Tengo que hacer algo, no puedo dejar que está puta siga arruinándome la vida. Me saco a Ernesto y no dejare que siga haciendo lo mismo.
Alfonso ES MIO y no voy a dejar que pase de nuevo.
Si llega a meterse con él, la mato.
Me canse de la actuación de la hermana buena, ahora sabrá de lo que soy capaz.
Narra Belén:
Salgo a la calle para que me hagan las uñas y estoy con mi mejor amiga. Ella me lleva con su coche hasta en centro de estética y permanecemos allí más de una hora.
Mis uñas quedaron perfectas y ya no falta nada para casarme. Tengo todo para que la boda sea perfecta y estoy tan emocionada. Ya quiero que sea el próximo sábado.
Salimos del centro y en el camino de regreso, veo a Mercedes saliendo del almacén y una sonrisa aparece en mi rostro.
– Frena.
– ¿Para qué?
– Frena y baja conmigo.
La escucho suspirar y estaciona el auto, ve la dirección donde yo estoy mirando y se niega.
– Ya no la molestes.
– Callate y baja conmigo.
Bajo del auto y cierra la puerta, ella me sigue y camino hasta donde está Mercedes.

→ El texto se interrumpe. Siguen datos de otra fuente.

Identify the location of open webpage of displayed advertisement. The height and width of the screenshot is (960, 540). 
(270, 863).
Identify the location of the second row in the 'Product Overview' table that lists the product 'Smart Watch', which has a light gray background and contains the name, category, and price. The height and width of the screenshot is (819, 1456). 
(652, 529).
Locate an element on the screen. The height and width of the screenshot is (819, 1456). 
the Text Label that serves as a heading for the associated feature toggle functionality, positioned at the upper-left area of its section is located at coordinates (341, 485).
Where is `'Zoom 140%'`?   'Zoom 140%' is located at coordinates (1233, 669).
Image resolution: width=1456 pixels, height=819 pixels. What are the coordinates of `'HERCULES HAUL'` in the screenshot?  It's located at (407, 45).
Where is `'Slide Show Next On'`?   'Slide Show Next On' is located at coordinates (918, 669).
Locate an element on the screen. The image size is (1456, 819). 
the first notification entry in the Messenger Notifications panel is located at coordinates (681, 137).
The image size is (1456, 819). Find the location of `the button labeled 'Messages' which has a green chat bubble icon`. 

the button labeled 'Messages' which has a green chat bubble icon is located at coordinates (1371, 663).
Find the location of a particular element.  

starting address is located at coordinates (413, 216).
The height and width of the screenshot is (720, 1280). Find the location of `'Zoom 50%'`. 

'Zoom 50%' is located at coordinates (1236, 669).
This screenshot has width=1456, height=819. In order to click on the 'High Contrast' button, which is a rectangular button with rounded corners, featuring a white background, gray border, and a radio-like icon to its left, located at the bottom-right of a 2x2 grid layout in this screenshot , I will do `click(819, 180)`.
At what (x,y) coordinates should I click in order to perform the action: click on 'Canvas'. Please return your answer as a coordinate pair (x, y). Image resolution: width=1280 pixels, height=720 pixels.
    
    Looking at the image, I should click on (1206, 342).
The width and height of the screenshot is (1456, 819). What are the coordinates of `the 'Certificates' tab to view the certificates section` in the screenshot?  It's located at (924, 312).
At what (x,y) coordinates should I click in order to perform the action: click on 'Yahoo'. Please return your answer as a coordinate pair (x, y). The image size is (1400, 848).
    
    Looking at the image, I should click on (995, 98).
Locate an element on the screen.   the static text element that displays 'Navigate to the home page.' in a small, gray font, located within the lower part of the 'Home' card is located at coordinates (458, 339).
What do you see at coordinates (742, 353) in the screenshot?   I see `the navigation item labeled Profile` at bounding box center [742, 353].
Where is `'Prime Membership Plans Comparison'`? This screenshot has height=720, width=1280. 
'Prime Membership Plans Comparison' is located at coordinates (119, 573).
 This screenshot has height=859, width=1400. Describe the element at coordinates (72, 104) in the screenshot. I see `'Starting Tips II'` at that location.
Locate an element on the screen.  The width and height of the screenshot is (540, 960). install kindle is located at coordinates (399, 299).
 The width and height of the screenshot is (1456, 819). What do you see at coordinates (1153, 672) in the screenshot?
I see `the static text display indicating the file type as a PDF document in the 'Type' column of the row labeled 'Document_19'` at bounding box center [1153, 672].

– Mira con quien me vengo a encontrar.
La vieja me mira con seriedad y voltea la mirada.
– Quería invitarte a mi casamiento pero recordé que mi Leandro no quiere saber nada de ti. – Suelto mi veneno.
Suspira cansada y me mira de nuevo.
– ¿Para qué me sigues molestando? '– Harta. – Ya tienes lo que tanto querías, todos te creen y yo estoy arruinada.
– Quiero más, quiero que sufras porque intentaste quitármelo. – Enojada.
– Ganaste Belén, ya estoy sufriendo. – Su voz se quiebra. – Solo quiero pedirte algo.
– Ay que linda, ¿Qué quiere la viejita? – Me burlo.
– Por lo menos hazlo feliz.
Suelto una risa venenosa.
– Que pena me das Mercedes, el te odia y mira lo que me pides.
– Lo se. – Asiente. – Se muy bien que me odia pero por lo menos fui honesta.
– ¿Quieres que te aplauda?
– Ya basta Belén. – Interrumpe Luciana. – Sera mejor que te lleve a tu casa.
Mi respiración es acelerada y le doy una sonrisa llena de triunfo.
– Ahora Leandro va a ser mío y te dejara atrás. En el futuro nos vamos a reir cuando recordemos como el fue capaz de estar con una vieja. – Rio a carcajadas. – Que patética sos, Mercedes.
Después de eso, me voy con mi amiga y respiro con tanto alivio al saber que gane la guerra.